Imagine you have these repeated patterns across your codebase:

for currentItem in list
  newItem = currentItem + ' has changed'
  push newItem to newList

for currentNumber in numberList
  squaredNumber= currentNumber * currentNumber
  push squaredNumber to listOfSquares

for personObject in personList
  currentFirstName = personObject.firstName
  push currentFirstName to onlyNamesList

As you can see, the code is reapeted a lot so you can make your own function that “transforms” each element in a list and gives you a new list with the transformed elements.

The question to ask is: What is the thing that is NOT COMMON and the thing(s) that ARE COMMON in the operation?

  • Common: Looping over the list -> Transforming each element -> Sending the result to a new list -> Return new list upon completion
  • Not common: The transformation itself since it varies from use case to use case.

Then, what’s the solution? Parameterizing the actual transformation step that isn’t common between all cases. The things that are common go inside the function “map” and you pass an “action/transformer/mapper” (depends on your favourite terminology) to said function along with the list you want to transform.

JavaScript allows you to store functions inside variables, pass them as arguments to functions, return them from functions and treat them as values (this concept is called "functions as first-class objects). The concept of a higher order function is a function that takes function(s) as parameters, and map happens to be one of those.

Now we can refactor our codebase as follows:

function square (x) = x * x
function changeText (str) = str + ' has changed'
function extractFirstName (person) = person.firstName

function map (transformation, list)
  transformedList = []

  for currentElement in list
    transformedElement = transformation(currentElement)
    
    push transformedElement to transformedList

  return transformedList

map(square, [1 2 3]) # [1 4 9]
map(extractFirstName, [
  { firstName: 'Diego', lastName: 'Rivera' },
  { firstName: 'Lou', lastName: 'Vega' }
]) # ['Diego', 'Lou']
map(addSomeText, ['the world', 'my soul'])
# ['the world has changed', 'my soul has changed']

As you can see, the core concept is that you execute the function that you pass to map inside of it and send the returning value to a new list consisting of transformed elements.
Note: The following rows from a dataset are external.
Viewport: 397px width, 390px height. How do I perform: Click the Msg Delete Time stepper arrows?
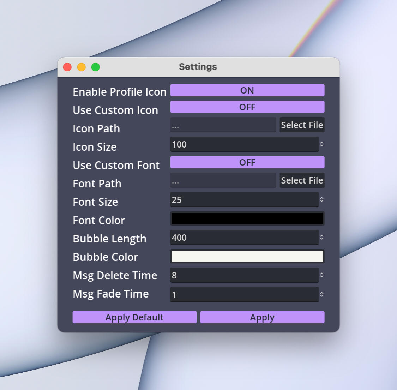pyautogui.click(x=321, y=275)
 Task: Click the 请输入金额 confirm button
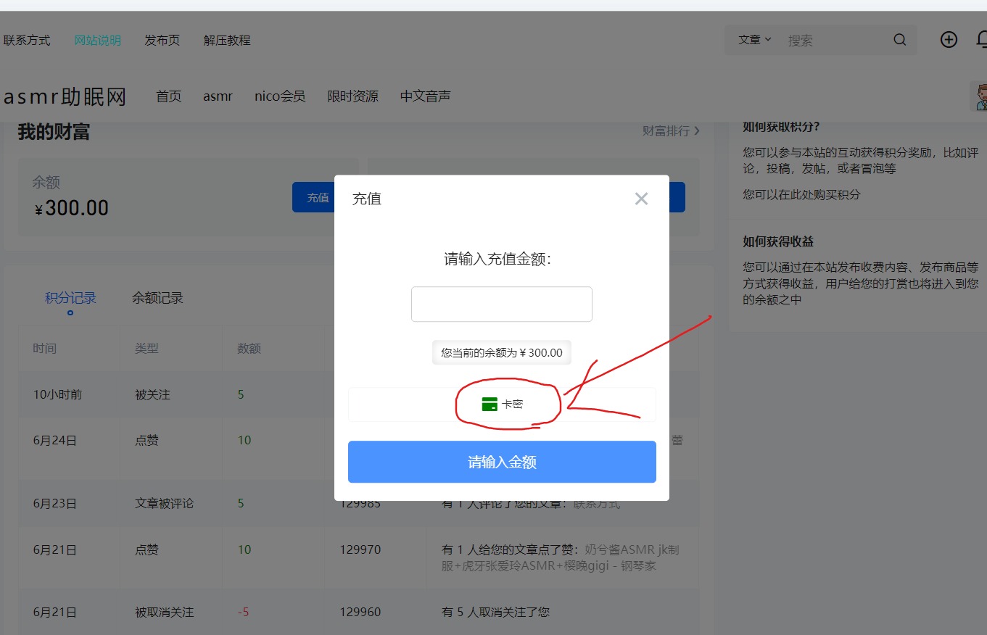(x=501, y=462)
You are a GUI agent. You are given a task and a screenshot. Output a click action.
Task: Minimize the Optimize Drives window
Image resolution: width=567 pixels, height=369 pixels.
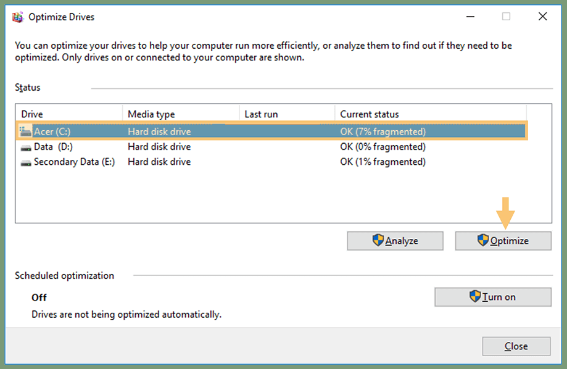click(x=470, y=16)
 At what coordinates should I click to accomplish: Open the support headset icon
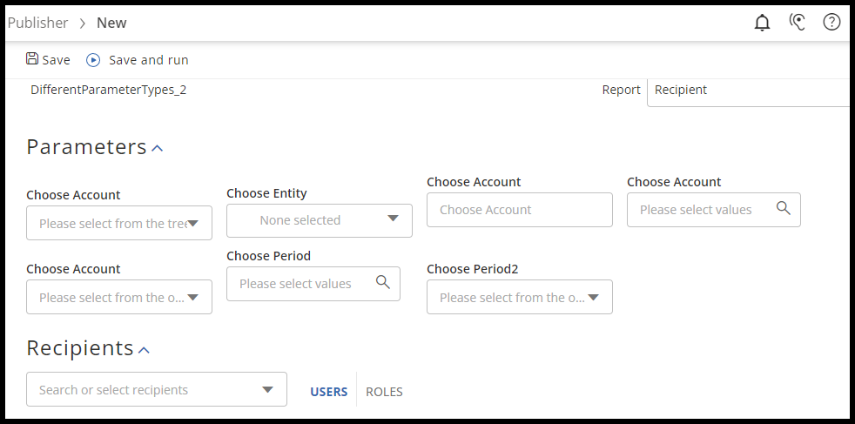coord(797,23)
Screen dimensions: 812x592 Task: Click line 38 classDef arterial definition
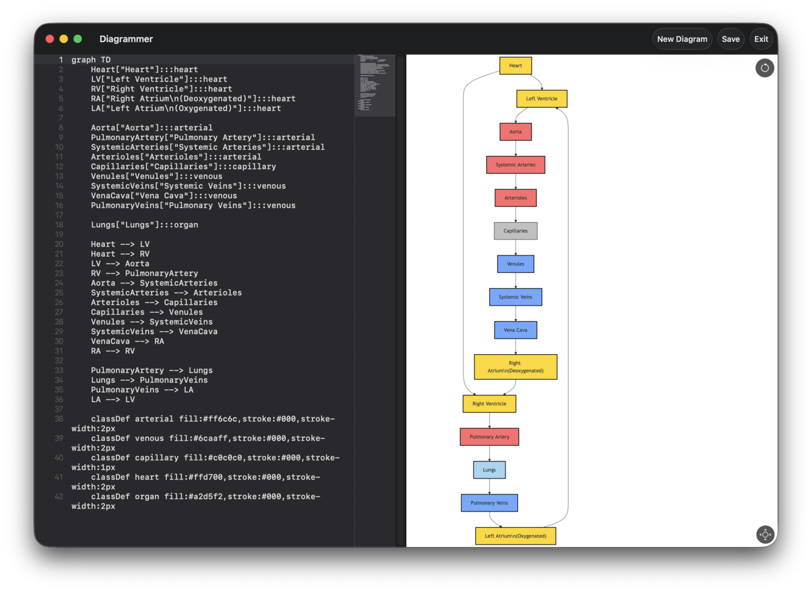tap(182, 419)
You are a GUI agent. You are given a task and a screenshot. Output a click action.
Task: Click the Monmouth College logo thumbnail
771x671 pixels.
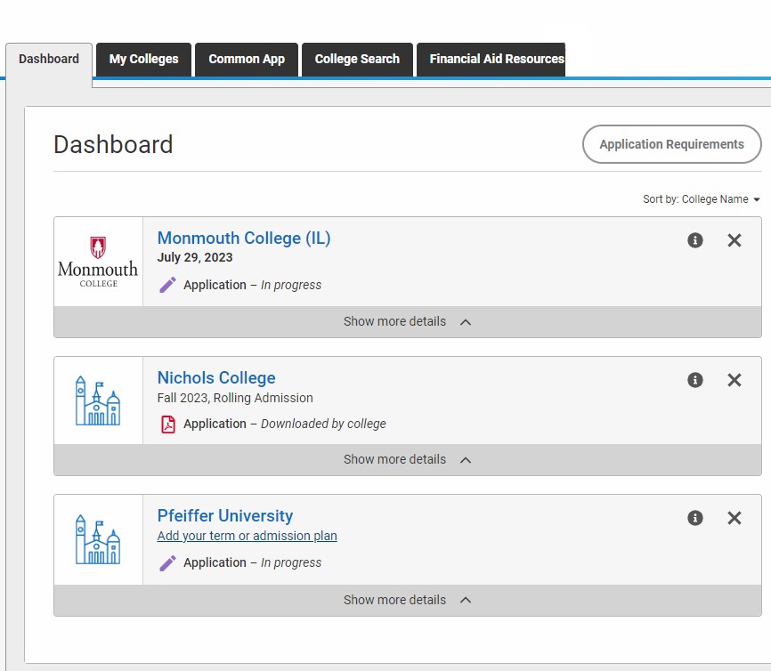[x=98, y=262]
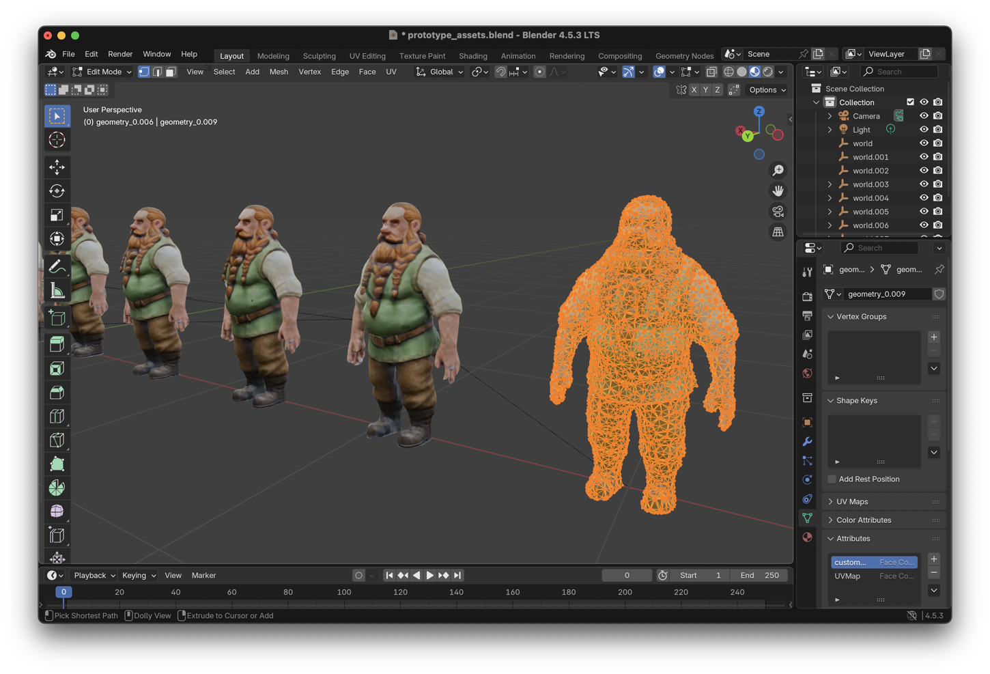Open the Edit Mode dropdown
The width and height of the screenshot is (990, 674).
point(102,72)
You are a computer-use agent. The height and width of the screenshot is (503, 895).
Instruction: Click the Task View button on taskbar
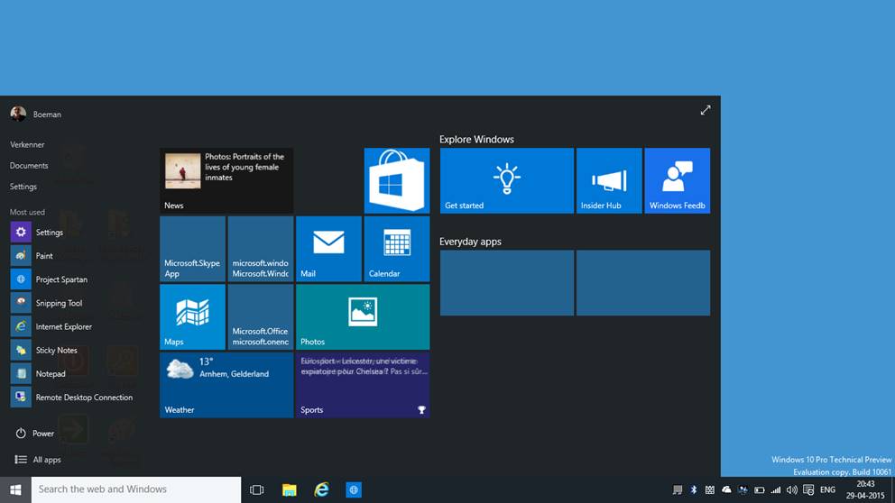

It’s like if you had an assembly line and you could replace the people working on it with different people that do what you want to your items at any given time according to your needs.

The difference between map and forEach is that forEach does not return a new list, it only does “something” with every item, and filter instead of accepting a transformation, it accepts what we programmers call a predicate which is just a function that returns a boolean.

Higher order functions for the 4 most used array methods:

1- Reduce: Takes a reducer function that ‘folds’ a list into an accumulated result, this method is very powerful and the other 3 can be declared in terms of this one: (accumulator, item) returns <Accumulated Value>.
2- Filter/Reject: Takes a predicate which evaluates every item and returns either true/false to decide if it stays or goes: (item) returns Boolean.
3- ForEach: Takes an action and this one doesn’t return anything, it just performs a side-effect with each item: (item) returns Void.
4- Map: Already explained what a mapper is lol: (item) returns <Transformed Item>.
5- Find: Takes a predicate (or ‘search condition’) as well, but instead of returning a new list, it returns the first item that makes the predicate return true otherwise it returns undefined (I think).